Con il suo terzo album del 2012, il venticinquenne di San Francisco molla le briglie e lascia che la situazione si sviluppi da sé (una “situazione” che tra album solisti, con band, collaborazioni, singoli, live e split consta di più di 40 uscite – escluse le compilation – in meno di sette anni di attività); il risultato, almeno a un primo esame superficiale, è un generale rallentamento del passo, con un abbandono parziale della frenesia garage rock e psych di “Slaughterhouse”, per abbandonarsi anche a episodi più studiati, senza disdegnare l’occasionale ballatona (un po’ come accadeva negli album “Lemons” e “Melted”, rispettivamente del 2009 e 2010). L’apertura dell’album la dice lunga, con un pezzo di pop acido, grezzo e lo-fi, ma molto Beatlesiano in fondo: il mood è settato e sappiamo esattamente cosa aspettarci. Brani cangianti e imprevedibili, ma orecchiabilissimi, pur non perdendo totalmente di vista la vena ruvida – l’anima garage, insomma – di Segall, che resta se non altro aleggiante.

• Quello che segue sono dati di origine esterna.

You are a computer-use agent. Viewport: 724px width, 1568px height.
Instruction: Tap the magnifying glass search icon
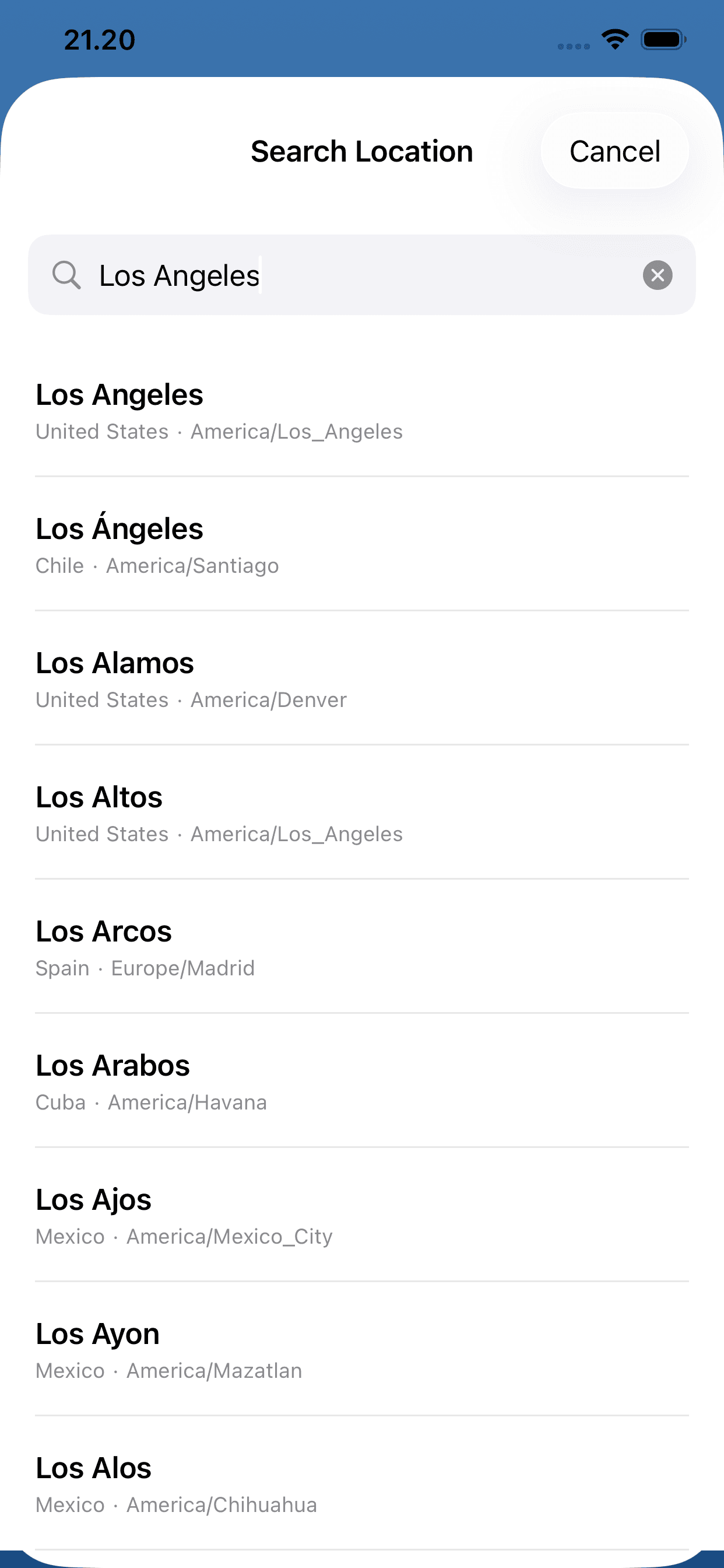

Certo, la sensazione finale è però di straniamento e ci si ritrova a pensare come mai Ty, che a modo suo è senza dubbio un genio, abbia voluto imbarcarsi in un’operazione così difficile, in cui manca, se vogliamo, un filo conduttore preciso. Perché questo è indubbiamente un disco di Segall e a dimostrarlo ci sono il suo inconfondibile sound di chitarra fuzz (responsabile dell’aleggiamento dell’anima garage di cui si diceva sopra) e la concisione deliziosa dei brani che non vanno mai sopra i due minuti o giù di lì… ma a parte questo, il menù è davvero caleidoscopico. Si va dal folk quasi acustico al garage punk canonico, dal bubblegum pop alla psichedelia intossicante, dallo zuccheroso ammazzadiabetici alla pseudo-jam tossica con tinte alla Jesus & Mary Chain, per arrivare al rave-up chitarristico in stile freakbeat.
Insomma, “Twins” è indubbiamente un buon disco – eccellente se lo si contestualizza in un’annata che lo ha visto preceduto da ben due lavori sulla lunga distanza di Segall. Forse risulterà poco afferrabile per chi preferisce proposte più monolitiche ed omogenee, ma… la verità è che uno come Segall è meglio lasciarlo fare e lasciarlo libero di stupirci. Perché è in un momento di grazia e dobbiamo goderne.